Don Bruno prevents Renata from running away with Pablo and, upon learning that she is pregnant, takes her to Ciudad del Valle to hide her pregnancy, accompanied by Macaria (Alejandra García / Sabine Moussier), an ambitious employee, whom Don Bruno buys to take care of Renata and so that when the baby is born she registers it in her name and passes it off as her own. Renata gives birth to a girl, Abigail, and, obeying her father, gives her to Macaria.

Don Bruno forces Renata to marry Fausto López (Sergio Goyri), the owner of a nearby ranch, who is full of debts and sees this marriage as a solution to his economic problems.

Over time, Abigail (Zuria Vega), daughter of Renata and Pablo, turns into an attractive young woman, who meets Mateo (Mark Tacher), Fausto's nephew. A strong attraction arises between the two youngsters that leads them to fall in love.

== Cast ==
=== Main ===

- Zuria Vega as Abigail Ríos
- Mark Tacher as Mateo López Guerra
- Sergio Goyri as Fausto López Guerra
- Rebecca Jones as Renata Flores del Ángel

=== Recurring and guest stars ===

- Sabine Moussier as Macaria Ríos
- María Sorté as Helena Fuentes
- René Strickler as Dr. Patricio Duarte
- Ana Bertha Espín as Constanza del Ángel
- Ferdinando Valencia as Diego Muñoz
- Alejandro Ávila as Lucio Ramírez
- Manuel Ojeda as Melitón
- Laisha Wilkins as Ximena / Daniela Negrete
- Dacia González as Vicenta Muñoz
- Zaide Silvia Gutiérrez as Simona Sánchez
- Ana Patricia Rojo as Efigenia de la Cruz y Ferreira
- Fabián Robles as Julio Acosta / Julián Montero
- Irán Castillo as Young Renata
- Don Éric del Castillo as Bruno Flores Riquelme
- Brandon Peniche as Pablo Ramos
- Alejandra Ávalos as Mía Montero
- Moisés Arizmendi as Porfirio
- Antonio Medellín as Father Francisco
- Alejandra García as Young Macaria
- Alejandra Procuna as Eduviges de la Cruz y Ferreira
- Raúl Olivo as Motor
- Óscar Bonfiglio as Marcelino
- Julio Mannino as Benito
- Myrrha Saavedra as Amanda Ríos
- Héctor Saez as Commander Barragán
- Carlos Athié as Max
- Adriano as Antonio Sánchez (Toño)
- Santiago Hernández as Alfredo Sánchez (Freddy)
- Rafael Amador as Barman
- José María Galeano as Father Tomás
- Iván Caraza as Mano Negra
- Alejandra Robles Gil as Teodora
- Daniela Basso as Juanita
- Lakshmi Picazo as Nieves
- Altaír Jarabo as Diana Montero

== Ratings ==
=== Univision rating ===
Que te perdone Dios... yo no premiered in the United States on January 19, 2015 on Univision with a total of 3.0 million viewers.

=== Mexico rating ===
In Mexico, it premiered on February 16, 2015 on Las Estrellas with a total of 19.2 viewers.

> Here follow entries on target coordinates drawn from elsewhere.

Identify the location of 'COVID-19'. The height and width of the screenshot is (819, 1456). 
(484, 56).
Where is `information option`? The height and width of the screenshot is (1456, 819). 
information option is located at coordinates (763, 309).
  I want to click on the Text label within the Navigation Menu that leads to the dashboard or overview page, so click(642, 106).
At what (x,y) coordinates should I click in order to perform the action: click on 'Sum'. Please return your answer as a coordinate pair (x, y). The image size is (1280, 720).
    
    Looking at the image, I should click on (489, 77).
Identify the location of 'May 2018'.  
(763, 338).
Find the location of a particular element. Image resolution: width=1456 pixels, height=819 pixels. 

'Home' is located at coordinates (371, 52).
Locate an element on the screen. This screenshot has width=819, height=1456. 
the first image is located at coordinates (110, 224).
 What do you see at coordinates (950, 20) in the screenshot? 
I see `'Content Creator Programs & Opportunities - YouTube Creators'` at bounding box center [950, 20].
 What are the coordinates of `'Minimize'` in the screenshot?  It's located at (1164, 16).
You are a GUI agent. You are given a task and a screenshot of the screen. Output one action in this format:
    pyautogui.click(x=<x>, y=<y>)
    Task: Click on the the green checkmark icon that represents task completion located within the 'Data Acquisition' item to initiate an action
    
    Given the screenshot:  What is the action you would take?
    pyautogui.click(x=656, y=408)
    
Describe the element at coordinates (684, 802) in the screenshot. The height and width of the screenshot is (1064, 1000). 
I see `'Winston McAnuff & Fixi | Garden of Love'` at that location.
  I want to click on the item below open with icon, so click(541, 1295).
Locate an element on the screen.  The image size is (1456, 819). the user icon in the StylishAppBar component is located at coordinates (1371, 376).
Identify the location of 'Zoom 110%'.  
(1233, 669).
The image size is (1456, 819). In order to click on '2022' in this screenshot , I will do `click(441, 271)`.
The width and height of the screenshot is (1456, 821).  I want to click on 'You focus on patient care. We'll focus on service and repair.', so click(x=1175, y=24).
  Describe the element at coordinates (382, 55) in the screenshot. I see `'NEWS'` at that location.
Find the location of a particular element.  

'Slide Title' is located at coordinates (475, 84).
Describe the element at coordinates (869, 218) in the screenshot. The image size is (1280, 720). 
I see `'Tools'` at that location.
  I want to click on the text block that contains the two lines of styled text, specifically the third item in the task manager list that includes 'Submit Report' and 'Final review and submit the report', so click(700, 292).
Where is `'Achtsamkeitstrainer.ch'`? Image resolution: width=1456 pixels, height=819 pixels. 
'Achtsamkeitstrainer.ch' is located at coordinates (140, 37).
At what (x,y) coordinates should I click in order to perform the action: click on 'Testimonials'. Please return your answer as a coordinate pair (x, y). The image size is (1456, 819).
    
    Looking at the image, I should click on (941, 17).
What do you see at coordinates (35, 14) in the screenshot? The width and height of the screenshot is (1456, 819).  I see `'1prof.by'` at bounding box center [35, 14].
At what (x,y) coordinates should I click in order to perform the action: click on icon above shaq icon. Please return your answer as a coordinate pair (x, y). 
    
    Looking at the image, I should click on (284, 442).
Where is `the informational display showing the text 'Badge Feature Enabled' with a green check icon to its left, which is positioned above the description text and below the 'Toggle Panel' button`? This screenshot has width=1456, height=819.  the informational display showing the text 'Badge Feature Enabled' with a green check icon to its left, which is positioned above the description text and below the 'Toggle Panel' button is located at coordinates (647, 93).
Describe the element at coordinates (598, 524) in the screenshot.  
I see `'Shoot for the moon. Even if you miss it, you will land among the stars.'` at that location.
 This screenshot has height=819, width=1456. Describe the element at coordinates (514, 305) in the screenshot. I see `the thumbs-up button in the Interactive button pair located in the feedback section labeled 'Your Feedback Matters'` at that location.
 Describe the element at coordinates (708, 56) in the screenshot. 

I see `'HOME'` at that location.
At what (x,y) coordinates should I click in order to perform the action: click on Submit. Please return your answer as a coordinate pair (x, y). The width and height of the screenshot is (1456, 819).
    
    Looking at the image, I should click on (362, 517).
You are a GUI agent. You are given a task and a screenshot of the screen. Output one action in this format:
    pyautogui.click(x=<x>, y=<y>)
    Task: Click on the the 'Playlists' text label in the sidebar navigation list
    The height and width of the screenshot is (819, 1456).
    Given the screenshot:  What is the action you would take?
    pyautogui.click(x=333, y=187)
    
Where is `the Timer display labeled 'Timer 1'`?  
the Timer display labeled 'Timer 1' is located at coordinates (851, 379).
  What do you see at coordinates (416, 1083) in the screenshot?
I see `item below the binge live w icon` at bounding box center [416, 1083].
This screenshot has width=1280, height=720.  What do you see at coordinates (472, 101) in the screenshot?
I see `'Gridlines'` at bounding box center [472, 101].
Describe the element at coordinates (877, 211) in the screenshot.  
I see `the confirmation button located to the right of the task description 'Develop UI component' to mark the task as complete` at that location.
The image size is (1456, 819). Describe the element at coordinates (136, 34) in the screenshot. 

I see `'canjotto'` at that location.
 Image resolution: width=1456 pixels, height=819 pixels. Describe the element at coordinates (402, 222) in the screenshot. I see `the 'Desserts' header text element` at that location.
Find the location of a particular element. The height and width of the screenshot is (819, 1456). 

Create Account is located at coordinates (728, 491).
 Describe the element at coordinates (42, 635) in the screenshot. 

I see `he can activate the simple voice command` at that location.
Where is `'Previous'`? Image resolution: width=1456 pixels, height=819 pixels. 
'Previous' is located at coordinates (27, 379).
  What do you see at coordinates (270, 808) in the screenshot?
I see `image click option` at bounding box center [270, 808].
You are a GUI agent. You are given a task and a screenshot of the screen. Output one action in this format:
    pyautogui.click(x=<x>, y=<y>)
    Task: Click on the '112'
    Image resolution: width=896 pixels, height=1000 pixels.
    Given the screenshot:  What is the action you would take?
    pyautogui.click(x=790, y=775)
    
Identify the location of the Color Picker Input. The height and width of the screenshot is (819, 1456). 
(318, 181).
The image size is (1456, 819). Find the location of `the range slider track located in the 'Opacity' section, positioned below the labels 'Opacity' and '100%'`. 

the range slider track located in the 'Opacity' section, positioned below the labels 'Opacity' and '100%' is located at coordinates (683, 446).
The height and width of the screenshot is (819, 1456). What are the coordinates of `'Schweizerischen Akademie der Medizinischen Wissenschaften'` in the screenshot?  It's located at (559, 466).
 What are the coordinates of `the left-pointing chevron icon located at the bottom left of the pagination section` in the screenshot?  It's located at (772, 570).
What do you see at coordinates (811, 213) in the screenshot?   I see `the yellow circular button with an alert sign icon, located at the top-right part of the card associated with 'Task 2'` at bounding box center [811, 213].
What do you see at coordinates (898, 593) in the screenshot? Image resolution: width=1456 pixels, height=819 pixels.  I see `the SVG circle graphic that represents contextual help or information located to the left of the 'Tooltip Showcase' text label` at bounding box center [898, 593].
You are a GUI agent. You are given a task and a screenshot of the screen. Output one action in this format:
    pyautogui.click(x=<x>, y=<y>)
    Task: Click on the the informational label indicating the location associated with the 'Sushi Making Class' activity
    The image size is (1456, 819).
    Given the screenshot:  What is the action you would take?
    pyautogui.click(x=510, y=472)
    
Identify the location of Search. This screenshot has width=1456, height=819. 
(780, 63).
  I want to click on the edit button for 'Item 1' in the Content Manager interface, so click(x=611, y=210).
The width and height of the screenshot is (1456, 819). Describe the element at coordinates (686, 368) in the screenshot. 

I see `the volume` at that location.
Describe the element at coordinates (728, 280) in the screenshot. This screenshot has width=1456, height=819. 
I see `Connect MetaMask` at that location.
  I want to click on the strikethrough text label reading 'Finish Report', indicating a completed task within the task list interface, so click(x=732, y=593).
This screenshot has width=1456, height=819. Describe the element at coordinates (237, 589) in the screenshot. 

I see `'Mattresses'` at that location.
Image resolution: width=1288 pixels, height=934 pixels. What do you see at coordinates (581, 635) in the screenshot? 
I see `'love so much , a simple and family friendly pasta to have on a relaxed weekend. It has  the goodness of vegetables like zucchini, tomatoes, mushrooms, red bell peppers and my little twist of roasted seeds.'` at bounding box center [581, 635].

| Timeslot (ET/PT) | No. of episodes | Premiered |  | Ended |  |
| Date | Premiere Ratings | Date | Finale Ratings |
| Monday to Friday 7:15PM | 116 | February 16, 2015 | 19.2 | July 26, 2015 | 19.1 |

== Soundtrack ==

| No. | Title | Artist(s) | Length |
|---|---|---|---|
| 1. | "Aunque ahora estés con él" | Calibre 50 |  |
| 2. | "Contigo" | Calibre 50 |  |
| 3. | "Mi mujer" | Ernesto D'Alessio |  |

== Awards and nominations ==

| Year | Award | Category | Recipients and nominees | Outcome |
| 2015 | Presea Luminaria de Oro | Recognition for Performance | Ana Patricia Rojo | Won |
| Juventud Awards | Favorite Female Protagonist | Zuria Vega | Nominated |
| Favorite Male Protagonist | Mark Tacher | Nominated |
| Best Telenovela Theme | "Aunque ahora estés con él" by Calibre 50 | Won |
| 2016 | Favorite Female Protagonist | Zuria Vega | Nominated |
| Favorite Male Protagonist | Sergio Goyri | Nominated |
| Best Telenovela Theme | "Aunque ahora estés con él" by Calibre 50 | Nominated |
| TVyNovelas Awards | Best Actress | Zuria Vega | Nominated |
| Best Antagonist Actor | Alejandro Ávila | Nominated |
| Best Leading Actress | Ana Bertha Espín | Nominated |
| Best Young Lead Actress | Alejandra García | Nominated |
| Best Young Lead Actor | Brandon Peniche | Won |

== Broadcast ==
The series originally aired from January 19, 2015 to July 10, 2015 on Univision. Subsequently, it aired on Canal de las Estrellas from February 16, 2015 until July 27, 2015.